Le travail est trop taxé, cela décourage l'embauche, mais on ne peut priver de ressources un État déjà impécunieux. Taxons donc le capital qui est, lui, moins imposé ! Alors que le gouvernement et sa majorité tentent de s'extraire du piège de la suppression du bouclier fiscal, certains suggèrent d'aller plus loin dans la réforme. Et de faire vraiment bouger les curseurs, entre imposition du travail et du capital. Puisque ce dernier est privilégié, pourquoi se gêner ? D'autant que les risques d'une délocalisation de l'épargne des particuliers n'apparaissent pas si élevés.

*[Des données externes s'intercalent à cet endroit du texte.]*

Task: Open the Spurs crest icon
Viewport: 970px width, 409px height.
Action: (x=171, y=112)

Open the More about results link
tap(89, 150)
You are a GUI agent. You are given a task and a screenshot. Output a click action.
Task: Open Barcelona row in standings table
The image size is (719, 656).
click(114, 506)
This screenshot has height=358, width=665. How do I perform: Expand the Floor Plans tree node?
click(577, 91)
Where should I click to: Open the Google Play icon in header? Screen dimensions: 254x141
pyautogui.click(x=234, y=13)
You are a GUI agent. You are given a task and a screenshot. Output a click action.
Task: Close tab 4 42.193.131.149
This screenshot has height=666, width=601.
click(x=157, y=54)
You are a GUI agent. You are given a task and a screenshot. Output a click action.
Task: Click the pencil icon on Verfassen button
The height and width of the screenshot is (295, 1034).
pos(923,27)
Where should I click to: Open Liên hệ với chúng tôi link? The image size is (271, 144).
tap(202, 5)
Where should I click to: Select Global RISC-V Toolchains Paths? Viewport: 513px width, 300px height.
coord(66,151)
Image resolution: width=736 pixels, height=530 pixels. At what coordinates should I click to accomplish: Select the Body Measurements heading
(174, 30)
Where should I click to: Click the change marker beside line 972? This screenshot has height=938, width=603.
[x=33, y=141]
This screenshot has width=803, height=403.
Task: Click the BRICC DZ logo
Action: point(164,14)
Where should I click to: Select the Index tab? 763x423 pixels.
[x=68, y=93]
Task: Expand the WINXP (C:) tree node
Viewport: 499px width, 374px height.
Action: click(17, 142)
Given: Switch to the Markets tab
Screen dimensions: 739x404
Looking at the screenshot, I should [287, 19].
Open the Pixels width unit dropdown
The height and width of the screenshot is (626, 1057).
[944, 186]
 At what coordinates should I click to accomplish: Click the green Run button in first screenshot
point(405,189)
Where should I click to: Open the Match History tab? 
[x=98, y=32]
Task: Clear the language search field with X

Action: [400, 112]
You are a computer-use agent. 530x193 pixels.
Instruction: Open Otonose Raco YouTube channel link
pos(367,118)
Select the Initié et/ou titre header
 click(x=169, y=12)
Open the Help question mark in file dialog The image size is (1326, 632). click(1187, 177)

Le problème, c'est que ce présupposé d'une moindre imposition prête à contestation. Du coup, si des marges de manoeuvre existent, pour ponctionner plus fortement le capital, elles apparaissent limitées. Et les vrais gisements d'imposition sont, on le verra, politiquement impraticables, pour au moins l'un d'entre eux.

À voir les données macroéconomiques, il n'existe pas de différence réelle d'imposition entre les deux facteurs. Selon Eurostat, en France la ponction totale du fisc sur le capital (ISF, bien sûr, mais aussi taxes foncières, imposition des plus-values, droit de succession, impôt sur les bénéfices...) représente, sur un an, 38,8 % des revenus issus de ce capital. Quant à la taxation du travail, elle correspond globalement à 41,4 % des salaires. Un écart peu significatif, donc.

Les partisans d'un prélèvement accru sur le capital argueront qu'Eurostat additionne des choux et des carottes, mêlant taxation du stock et des revenus, des sociétés et des ménages. Mais ces distinctions n'ont qu'une portée limitée. Lorsqu'il s'agit d'imposer des profits, par exemple, le fait que ce soit l'entreprise ou ses propriétaires qui les paient ne change pas grand-chose. C'est autant de moins dans la poche de ces derniers.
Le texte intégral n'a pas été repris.